**** DATA EXCERPTS
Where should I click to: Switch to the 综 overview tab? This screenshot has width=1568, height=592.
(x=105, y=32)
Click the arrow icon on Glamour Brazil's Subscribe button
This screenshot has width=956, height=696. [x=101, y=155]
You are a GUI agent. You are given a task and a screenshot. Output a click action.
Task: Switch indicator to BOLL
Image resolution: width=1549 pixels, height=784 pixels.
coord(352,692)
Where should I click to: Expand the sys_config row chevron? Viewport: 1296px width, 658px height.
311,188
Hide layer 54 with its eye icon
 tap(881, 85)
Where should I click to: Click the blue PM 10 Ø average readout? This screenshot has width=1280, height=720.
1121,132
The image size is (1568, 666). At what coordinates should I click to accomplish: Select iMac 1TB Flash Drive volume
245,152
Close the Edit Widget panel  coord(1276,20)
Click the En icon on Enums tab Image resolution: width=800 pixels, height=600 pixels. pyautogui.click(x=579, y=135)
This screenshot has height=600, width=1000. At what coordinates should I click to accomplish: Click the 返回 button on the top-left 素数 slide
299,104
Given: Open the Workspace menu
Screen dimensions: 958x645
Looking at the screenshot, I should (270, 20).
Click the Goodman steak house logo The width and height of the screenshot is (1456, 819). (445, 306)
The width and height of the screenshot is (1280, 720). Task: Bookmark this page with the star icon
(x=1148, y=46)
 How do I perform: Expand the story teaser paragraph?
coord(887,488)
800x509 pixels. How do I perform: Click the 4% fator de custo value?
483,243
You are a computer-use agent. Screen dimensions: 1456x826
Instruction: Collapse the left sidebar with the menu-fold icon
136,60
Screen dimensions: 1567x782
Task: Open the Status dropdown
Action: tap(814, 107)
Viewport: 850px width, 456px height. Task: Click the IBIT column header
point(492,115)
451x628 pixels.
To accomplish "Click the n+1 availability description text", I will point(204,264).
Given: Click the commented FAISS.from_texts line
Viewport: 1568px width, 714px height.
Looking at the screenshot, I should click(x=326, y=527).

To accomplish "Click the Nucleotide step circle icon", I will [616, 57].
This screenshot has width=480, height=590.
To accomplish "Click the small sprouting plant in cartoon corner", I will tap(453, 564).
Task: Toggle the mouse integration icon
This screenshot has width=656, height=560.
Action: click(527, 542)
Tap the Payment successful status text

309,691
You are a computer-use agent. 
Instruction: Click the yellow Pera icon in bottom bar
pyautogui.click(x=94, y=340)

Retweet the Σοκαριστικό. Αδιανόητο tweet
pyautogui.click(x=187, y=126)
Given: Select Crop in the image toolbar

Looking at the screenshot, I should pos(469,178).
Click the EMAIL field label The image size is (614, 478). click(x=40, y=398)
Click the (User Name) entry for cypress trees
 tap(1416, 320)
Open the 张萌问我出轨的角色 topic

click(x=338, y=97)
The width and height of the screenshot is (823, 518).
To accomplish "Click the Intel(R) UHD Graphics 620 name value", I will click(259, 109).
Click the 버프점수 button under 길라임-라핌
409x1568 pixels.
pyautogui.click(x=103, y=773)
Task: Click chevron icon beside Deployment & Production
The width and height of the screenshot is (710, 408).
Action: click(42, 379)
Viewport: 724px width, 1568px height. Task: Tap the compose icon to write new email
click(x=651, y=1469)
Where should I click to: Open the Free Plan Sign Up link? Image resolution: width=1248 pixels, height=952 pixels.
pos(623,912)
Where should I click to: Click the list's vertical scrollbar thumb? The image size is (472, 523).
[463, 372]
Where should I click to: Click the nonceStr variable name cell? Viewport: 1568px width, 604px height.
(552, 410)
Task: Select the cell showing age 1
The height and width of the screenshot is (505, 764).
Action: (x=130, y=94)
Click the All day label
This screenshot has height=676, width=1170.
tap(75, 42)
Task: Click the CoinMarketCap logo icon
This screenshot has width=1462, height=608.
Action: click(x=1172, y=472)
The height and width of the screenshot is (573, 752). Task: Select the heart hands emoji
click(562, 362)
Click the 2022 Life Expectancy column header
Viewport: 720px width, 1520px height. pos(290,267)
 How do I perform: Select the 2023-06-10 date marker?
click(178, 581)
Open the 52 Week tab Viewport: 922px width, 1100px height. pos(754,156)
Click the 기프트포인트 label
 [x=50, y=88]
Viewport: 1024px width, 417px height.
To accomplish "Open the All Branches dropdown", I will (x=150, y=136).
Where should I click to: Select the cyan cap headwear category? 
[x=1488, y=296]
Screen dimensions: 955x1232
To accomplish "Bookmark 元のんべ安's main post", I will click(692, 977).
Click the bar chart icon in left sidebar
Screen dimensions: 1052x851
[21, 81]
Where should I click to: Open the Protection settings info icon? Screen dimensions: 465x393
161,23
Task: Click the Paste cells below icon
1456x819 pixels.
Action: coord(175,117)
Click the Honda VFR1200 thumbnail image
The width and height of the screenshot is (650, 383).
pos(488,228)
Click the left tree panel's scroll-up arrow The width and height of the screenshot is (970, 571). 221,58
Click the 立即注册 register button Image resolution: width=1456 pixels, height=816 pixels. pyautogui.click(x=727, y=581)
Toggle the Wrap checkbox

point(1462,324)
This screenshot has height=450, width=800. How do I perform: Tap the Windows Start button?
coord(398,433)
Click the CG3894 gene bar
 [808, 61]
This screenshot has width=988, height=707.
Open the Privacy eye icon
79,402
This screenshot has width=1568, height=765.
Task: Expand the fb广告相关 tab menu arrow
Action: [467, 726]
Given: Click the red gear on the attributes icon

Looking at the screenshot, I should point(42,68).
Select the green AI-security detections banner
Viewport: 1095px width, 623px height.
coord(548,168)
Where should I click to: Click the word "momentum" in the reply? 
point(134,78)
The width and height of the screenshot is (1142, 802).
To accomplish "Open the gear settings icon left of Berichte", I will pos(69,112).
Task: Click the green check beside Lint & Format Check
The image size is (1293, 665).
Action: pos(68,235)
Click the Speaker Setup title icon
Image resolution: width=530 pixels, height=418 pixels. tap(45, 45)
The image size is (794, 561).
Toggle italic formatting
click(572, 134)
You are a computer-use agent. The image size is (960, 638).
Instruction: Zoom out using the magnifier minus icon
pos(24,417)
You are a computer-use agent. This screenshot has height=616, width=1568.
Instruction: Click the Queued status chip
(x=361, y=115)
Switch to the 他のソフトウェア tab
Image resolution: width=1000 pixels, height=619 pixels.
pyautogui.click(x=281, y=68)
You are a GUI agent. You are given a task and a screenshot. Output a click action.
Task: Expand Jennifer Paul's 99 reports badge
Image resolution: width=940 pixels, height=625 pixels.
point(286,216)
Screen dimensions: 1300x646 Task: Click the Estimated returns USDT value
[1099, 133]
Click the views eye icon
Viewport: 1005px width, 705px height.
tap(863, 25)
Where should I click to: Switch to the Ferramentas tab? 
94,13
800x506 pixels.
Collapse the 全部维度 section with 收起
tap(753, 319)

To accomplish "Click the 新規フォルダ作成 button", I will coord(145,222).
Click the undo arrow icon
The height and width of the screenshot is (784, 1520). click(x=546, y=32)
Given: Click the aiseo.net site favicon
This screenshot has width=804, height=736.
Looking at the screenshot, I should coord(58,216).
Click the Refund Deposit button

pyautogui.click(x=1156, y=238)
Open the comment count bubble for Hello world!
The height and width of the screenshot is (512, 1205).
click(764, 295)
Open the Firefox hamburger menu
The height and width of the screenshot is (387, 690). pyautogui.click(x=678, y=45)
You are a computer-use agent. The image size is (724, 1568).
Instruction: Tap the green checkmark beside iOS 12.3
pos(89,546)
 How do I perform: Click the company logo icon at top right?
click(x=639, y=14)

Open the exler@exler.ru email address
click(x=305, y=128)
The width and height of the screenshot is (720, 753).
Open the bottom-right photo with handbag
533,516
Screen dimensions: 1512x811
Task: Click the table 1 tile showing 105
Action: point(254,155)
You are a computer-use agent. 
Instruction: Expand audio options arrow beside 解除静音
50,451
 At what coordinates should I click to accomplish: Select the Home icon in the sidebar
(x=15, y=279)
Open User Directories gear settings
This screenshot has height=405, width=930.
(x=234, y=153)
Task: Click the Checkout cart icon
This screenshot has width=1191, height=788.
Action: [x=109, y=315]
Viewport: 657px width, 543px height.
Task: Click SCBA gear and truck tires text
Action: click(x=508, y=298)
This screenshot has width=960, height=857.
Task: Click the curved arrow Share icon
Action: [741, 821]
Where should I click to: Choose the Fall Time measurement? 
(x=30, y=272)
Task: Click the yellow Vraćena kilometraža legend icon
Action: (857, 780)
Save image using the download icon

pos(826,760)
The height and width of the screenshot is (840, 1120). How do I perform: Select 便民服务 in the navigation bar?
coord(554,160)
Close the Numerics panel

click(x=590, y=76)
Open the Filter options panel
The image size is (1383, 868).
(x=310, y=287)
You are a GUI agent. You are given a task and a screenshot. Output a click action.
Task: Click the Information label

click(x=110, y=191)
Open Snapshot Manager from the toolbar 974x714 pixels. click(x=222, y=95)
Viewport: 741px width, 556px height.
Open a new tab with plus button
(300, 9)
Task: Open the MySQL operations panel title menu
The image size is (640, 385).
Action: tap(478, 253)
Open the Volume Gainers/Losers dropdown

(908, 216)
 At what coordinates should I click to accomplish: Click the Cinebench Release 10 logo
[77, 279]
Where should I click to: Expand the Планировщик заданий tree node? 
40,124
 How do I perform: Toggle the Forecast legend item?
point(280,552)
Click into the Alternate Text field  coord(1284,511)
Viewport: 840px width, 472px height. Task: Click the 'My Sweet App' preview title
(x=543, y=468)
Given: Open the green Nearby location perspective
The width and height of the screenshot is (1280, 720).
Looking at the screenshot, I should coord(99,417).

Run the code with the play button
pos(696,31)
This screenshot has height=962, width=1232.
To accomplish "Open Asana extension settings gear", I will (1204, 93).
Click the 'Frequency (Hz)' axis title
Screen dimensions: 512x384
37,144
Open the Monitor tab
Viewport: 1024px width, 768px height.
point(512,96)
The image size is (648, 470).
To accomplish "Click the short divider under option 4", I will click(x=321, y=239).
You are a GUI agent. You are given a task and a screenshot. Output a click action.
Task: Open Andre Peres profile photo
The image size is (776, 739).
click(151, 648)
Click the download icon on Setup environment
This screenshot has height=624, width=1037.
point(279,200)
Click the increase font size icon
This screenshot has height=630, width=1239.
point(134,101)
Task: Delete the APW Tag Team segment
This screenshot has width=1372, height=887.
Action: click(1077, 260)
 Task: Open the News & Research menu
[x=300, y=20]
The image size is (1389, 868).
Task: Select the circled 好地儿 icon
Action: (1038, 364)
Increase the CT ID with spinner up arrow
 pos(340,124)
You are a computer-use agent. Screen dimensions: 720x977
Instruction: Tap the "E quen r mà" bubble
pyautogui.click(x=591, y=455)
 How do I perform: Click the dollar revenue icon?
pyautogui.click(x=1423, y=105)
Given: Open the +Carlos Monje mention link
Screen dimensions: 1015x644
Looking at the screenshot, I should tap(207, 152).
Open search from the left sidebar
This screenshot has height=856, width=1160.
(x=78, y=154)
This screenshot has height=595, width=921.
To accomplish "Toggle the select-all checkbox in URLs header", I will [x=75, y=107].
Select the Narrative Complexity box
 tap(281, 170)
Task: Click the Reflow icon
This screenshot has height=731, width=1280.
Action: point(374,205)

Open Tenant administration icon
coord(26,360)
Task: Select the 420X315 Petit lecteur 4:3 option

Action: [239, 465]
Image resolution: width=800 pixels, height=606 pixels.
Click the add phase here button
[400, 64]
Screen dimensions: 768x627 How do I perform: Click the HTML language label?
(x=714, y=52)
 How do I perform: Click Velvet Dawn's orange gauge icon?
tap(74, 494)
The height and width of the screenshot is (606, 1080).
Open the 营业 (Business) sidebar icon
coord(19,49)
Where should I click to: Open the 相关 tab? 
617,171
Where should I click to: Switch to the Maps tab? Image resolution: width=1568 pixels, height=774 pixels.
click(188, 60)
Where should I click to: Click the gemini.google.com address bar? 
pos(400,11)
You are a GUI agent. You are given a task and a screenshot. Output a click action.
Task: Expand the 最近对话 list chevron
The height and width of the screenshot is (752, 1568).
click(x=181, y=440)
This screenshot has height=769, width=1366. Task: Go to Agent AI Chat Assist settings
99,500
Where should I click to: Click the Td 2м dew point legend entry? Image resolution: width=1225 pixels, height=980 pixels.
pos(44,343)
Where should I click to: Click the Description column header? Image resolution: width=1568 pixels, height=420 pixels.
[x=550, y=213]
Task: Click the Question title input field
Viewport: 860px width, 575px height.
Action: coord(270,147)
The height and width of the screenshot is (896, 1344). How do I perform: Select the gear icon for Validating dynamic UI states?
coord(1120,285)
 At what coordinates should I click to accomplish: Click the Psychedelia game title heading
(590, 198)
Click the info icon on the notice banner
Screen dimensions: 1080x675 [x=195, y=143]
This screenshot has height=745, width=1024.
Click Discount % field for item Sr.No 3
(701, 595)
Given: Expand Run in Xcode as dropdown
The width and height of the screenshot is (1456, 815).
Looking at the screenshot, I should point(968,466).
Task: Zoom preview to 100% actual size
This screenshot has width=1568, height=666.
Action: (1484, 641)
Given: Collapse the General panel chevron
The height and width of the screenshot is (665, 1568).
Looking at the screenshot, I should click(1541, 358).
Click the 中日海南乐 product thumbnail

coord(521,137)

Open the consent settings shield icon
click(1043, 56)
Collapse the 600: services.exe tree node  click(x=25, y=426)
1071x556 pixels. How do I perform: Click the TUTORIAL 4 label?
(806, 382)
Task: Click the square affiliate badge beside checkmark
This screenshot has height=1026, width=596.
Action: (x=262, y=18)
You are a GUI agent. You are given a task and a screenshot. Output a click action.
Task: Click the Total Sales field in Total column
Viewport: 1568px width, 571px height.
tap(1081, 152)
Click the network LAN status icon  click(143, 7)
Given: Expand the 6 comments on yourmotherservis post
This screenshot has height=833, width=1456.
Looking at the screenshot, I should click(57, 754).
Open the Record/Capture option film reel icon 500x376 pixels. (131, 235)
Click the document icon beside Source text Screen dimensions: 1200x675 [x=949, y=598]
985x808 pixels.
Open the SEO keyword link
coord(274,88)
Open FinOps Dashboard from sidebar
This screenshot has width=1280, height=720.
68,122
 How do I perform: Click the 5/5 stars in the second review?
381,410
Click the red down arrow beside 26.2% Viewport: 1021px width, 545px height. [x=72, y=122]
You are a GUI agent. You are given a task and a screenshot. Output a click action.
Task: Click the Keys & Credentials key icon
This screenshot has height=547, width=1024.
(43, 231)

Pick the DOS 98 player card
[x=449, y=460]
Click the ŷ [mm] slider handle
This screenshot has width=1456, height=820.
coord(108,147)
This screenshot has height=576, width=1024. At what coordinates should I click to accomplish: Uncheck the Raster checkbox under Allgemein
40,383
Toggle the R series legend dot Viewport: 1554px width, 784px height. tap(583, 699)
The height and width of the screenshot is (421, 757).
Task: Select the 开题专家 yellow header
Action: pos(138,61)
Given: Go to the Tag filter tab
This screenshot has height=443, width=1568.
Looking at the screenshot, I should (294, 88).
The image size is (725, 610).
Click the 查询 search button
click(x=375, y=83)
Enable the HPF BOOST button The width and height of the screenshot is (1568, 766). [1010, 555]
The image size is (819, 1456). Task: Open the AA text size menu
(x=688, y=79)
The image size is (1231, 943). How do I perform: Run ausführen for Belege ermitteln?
********
WHAT YOU WILL DO.
The word "badge" may appear in several lines of the data; count those lines and give only the number.

REPLY TO THE TASK.
2